▸ GIVEN RECORDS
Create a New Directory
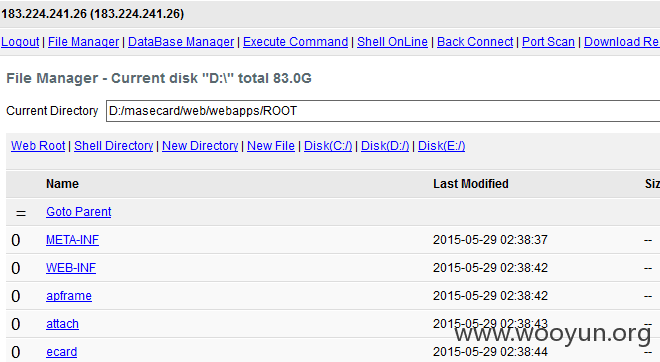Viewport: 660px width, 362px height. [x=200, y=146]
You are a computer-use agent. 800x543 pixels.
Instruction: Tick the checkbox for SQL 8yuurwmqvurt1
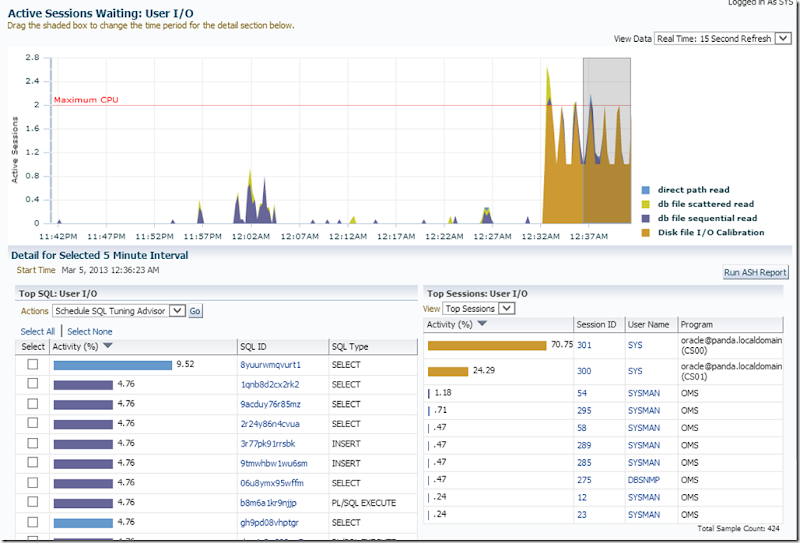click(33, 365)
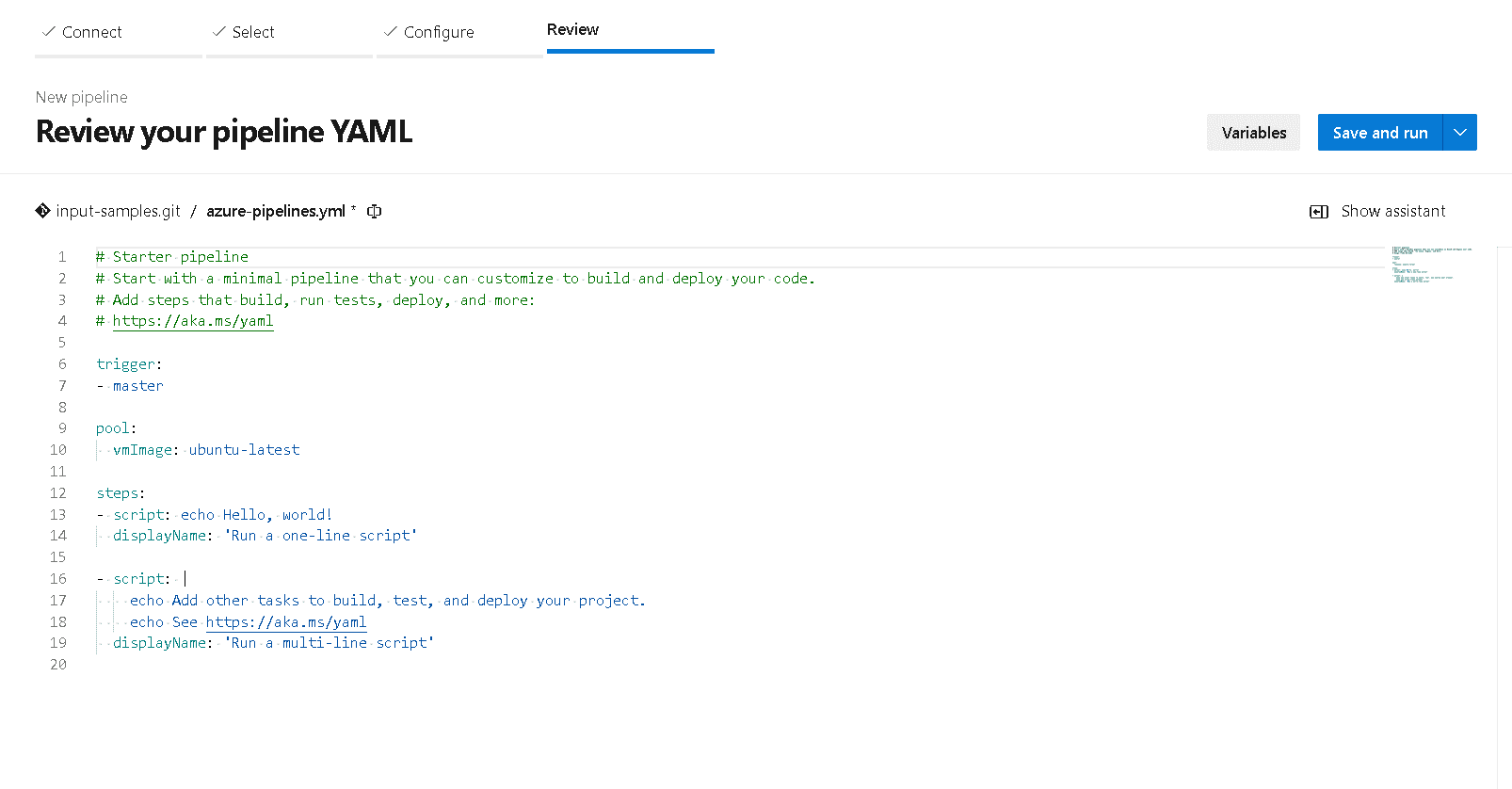Click the git repository icon beside input-samples.git

point(42,210)
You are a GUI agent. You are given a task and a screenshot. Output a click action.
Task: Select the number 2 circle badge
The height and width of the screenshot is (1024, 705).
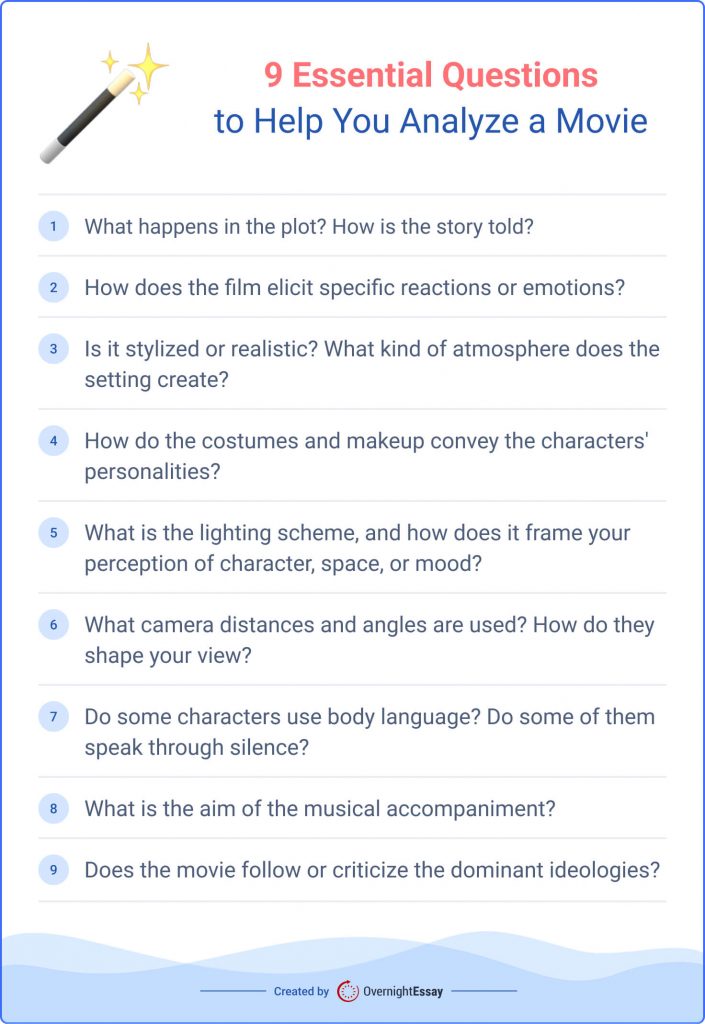54,288
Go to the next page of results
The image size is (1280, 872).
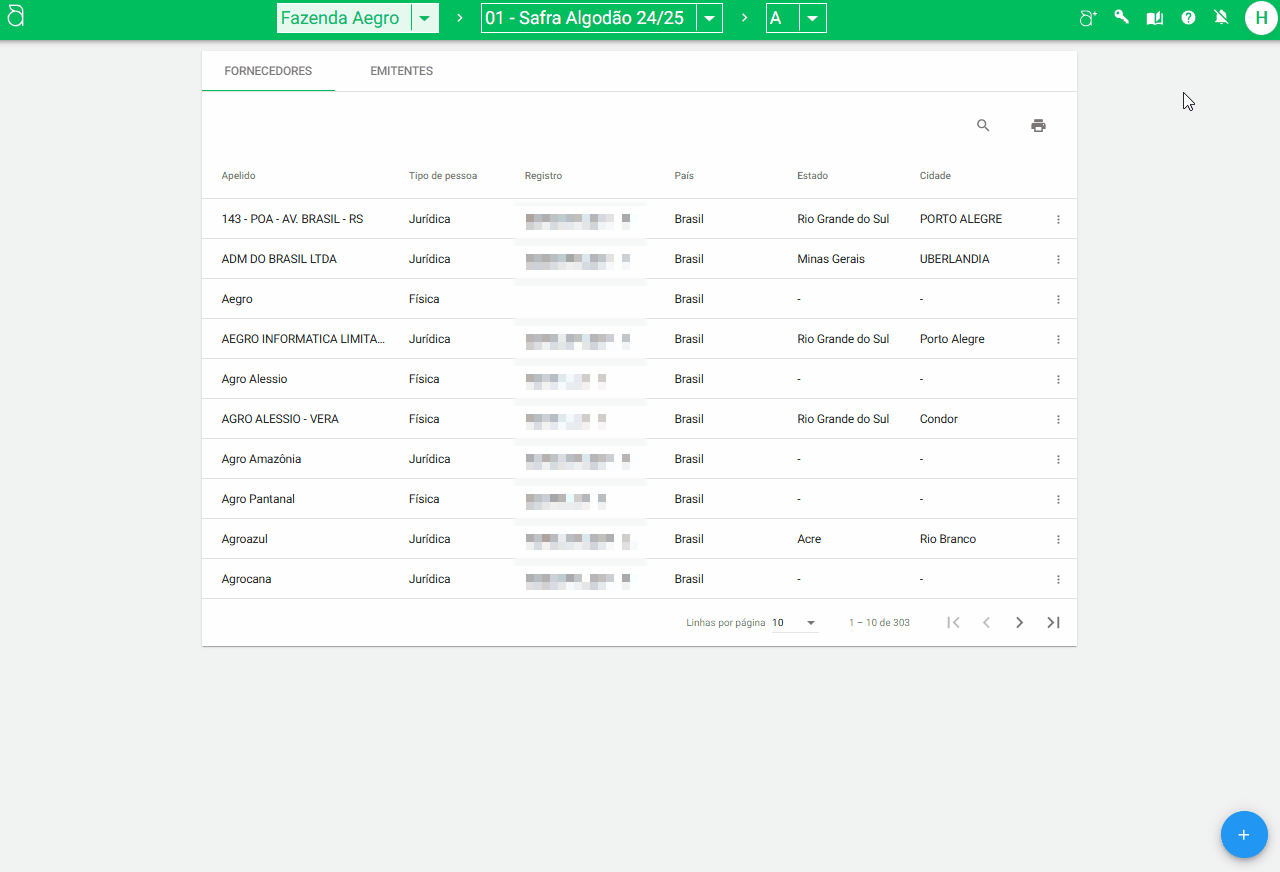coord(1019,623)
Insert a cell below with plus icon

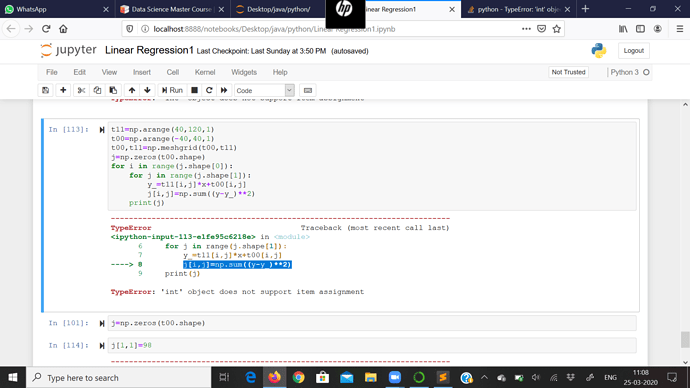(63, 90)
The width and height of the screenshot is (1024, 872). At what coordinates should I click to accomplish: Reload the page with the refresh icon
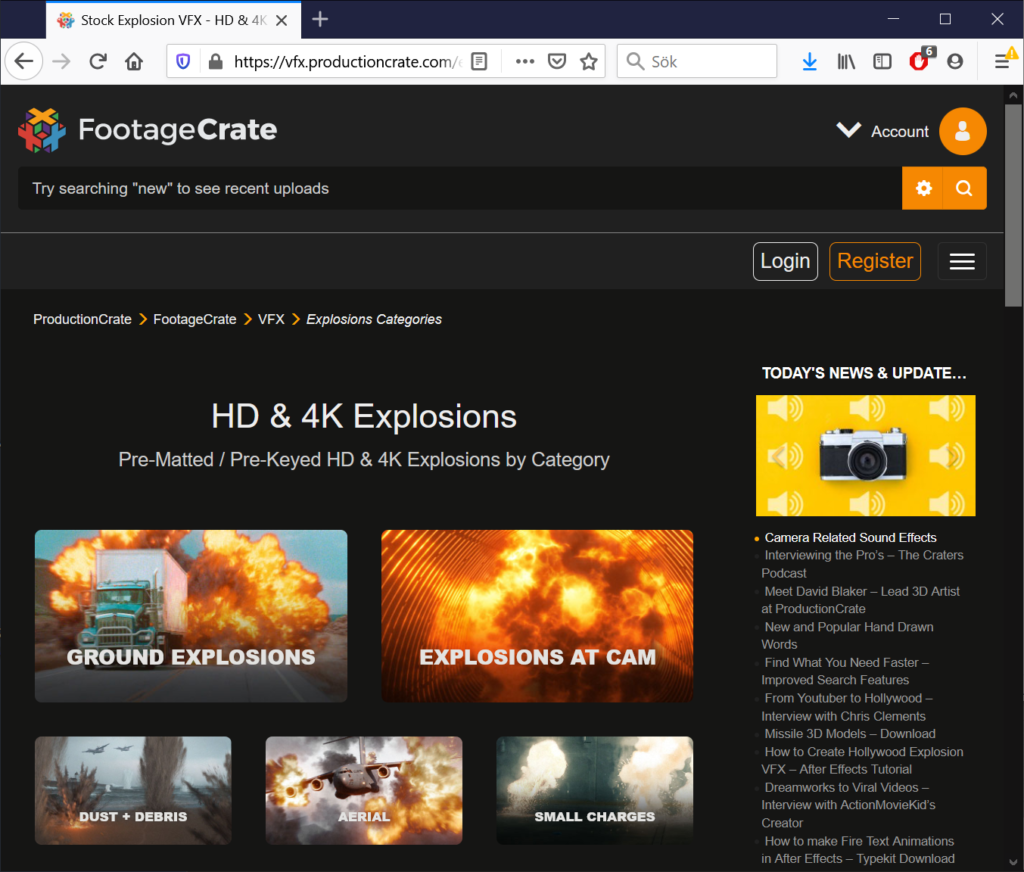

▸ PROBLEM DETAILS
Restate word for word only the lines from the one with "Task: Select the number 2 circle badge" through the last line of the material, both included. Any picture should be left out.

▸ RESPONSE TO THIS EXERCISE
Task: Select the number 2 circle badge
The height and width of the screenshot is (1024, 705).
54,288
Go to the next page of results
The image size is (1280, 872).
coord(1019,623)
Insert a cell below with plus icon

(63, 90)
The width and height of the screenshot is (1024, 872). At what coordinates should I click to accomplish: Reload the page with the refresh icon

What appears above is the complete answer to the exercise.